Open Access
Proteomic changes of aryl hydrocarbon receptor (AhR)-silenced porcine granulosa cells exposed to 2,3,7,8-tetrachlorodibenzo-p-dioxin (TCDD)
Author(s) -
Karina Orlowska,
Sylwia Świgońska,
Agnieszka Sadowska,
Monika Ruszkowska,
Anynca,
Tomasz Molcan,
Agata Żmijewska,
Renata E. Ciereszko
Publication year - 2019
Publication title -
plos one
Language(s) - English
Resource type - Journals
SCImago Journal Rank - 0.99
H-Index - 332
ISSN - 1932-6203
DOI - 10.1371/journal.pone.0223420
Subject(s) - aryl hydrocarbon receptor , chemistry , transfection , blot , protein disulfide isomerase , western blot , proteome , proteomics , receptor , intracellular , microbiology and biotechnology , annexin , biochemistry , biology , apoptosis , enzyme , transcription factor , gene
2,3,7,8-tetrachlorodibenzo- p -dioxin (TCDD) is a toxic man-made chemical compound contaminating the environment and affecting human/animal health and reproduction. Intracellular TCDD action usually involves the activation of aryl hydrocarbon receptor (AhR). The aim of the current study was to examine TCDD-induced changes in the proteome of AhR -silenced porcine granulosa cells. The AhR -silenced cells were treated with TCDD (100 nM) for 3, 12 or 24 h.

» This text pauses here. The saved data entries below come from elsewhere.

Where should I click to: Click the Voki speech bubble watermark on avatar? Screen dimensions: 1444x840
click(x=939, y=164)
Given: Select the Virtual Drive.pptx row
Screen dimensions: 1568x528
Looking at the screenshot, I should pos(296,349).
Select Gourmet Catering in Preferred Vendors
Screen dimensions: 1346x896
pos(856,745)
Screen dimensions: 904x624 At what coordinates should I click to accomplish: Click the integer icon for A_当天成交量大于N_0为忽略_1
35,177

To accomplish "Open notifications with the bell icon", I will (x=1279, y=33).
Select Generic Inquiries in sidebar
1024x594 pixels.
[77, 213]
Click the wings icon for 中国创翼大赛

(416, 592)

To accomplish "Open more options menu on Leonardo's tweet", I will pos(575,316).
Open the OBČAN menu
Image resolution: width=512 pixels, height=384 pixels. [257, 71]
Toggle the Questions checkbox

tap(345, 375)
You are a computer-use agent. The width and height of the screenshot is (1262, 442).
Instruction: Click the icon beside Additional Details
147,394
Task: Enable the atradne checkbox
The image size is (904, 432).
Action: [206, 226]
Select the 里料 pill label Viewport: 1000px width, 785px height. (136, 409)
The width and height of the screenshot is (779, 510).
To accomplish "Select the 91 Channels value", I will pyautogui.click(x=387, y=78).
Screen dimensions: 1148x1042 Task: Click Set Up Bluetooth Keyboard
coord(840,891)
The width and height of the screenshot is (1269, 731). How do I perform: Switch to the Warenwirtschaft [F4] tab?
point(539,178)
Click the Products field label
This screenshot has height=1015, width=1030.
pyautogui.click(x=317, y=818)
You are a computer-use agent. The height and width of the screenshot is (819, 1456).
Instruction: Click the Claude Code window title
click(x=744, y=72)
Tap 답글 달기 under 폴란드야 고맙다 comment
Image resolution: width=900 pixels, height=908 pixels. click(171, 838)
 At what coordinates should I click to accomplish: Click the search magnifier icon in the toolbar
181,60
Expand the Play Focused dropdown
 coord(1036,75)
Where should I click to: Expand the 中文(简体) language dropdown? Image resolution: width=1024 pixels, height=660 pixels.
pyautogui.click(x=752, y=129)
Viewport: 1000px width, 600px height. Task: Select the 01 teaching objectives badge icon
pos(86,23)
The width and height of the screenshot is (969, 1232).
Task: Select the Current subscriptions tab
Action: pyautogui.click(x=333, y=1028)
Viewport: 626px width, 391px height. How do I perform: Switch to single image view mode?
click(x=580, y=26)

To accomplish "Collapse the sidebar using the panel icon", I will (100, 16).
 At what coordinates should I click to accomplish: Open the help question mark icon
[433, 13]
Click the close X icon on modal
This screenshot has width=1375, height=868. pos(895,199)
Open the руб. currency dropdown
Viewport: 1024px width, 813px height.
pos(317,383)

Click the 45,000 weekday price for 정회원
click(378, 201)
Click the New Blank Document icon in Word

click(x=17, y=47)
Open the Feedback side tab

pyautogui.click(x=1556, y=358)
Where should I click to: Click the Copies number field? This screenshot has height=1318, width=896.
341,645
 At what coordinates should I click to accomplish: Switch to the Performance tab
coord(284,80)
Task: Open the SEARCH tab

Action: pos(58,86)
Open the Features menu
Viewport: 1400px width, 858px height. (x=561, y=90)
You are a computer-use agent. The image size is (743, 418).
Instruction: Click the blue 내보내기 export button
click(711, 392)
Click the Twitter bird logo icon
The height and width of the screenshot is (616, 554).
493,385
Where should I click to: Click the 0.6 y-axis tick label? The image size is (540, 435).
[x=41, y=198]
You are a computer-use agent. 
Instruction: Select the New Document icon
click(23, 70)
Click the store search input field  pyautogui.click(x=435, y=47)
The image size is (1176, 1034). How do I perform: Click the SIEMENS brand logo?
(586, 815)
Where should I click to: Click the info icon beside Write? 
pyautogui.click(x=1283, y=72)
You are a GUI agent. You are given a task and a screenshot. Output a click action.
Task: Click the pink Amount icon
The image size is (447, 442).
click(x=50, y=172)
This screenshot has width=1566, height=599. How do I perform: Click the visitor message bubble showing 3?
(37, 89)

Total protein was isolated, labeled with cyanines and next, the samples were separated by isoelectric focusing and SDS-PAGE. Proteins of interest were identified by MALDI-TOF/TOF mass spectrometry (MS) analysis and confirmed by western blotting and fluorescence immunocytochemistry. The AhR -targeted siRNA transfection reduced the granulosal expression level of AhR by 60–70%. In AhR -silenced porcine granulosa cells, TCDD influenced the abundance of only three proteins: annexin V, protein disulfide isomerase and ATP synthase subunit beta. The obtained results revealed the ability of TCDD to alter protein abundance in an AhR-independent manner. This study offers a new insight into the mechanism of TCDD action and provide directions for future functional studies focused on molecular effects exerted by TCDD.